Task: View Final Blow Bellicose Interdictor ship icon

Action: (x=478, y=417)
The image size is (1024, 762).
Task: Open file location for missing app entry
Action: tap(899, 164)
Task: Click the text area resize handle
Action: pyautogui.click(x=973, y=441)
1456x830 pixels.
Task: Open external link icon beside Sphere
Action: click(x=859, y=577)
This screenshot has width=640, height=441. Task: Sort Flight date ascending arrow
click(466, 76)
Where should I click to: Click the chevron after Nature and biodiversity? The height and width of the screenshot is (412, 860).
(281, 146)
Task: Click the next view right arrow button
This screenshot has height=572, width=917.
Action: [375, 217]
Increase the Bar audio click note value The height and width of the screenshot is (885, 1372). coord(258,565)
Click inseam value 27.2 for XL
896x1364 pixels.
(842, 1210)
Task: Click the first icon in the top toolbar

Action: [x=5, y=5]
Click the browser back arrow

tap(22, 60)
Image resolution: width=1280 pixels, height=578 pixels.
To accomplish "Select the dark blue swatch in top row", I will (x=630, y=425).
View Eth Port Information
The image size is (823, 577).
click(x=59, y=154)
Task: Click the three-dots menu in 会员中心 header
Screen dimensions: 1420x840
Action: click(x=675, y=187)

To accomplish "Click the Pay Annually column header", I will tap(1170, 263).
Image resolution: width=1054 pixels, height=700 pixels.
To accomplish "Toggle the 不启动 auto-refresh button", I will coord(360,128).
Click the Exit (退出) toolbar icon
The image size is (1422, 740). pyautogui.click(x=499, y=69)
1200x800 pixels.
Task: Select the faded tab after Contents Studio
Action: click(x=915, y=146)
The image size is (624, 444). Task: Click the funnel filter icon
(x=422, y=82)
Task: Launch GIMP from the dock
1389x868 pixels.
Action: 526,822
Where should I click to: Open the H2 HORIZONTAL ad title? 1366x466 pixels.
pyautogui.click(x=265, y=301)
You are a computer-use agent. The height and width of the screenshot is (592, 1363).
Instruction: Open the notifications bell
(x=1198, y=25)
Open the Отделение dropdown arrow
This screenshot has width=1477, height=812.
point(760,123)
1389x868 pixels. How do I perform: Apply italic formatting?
══════════
_TASK ITEM_.
Every line in the data that holds "resolution" should be copied out.

_RESULT FOR THIS TASK_.
Image resolution: width=1280 pixels, height=578 pixels.
Image resolution: width=1054 pixels, height=700 pixels.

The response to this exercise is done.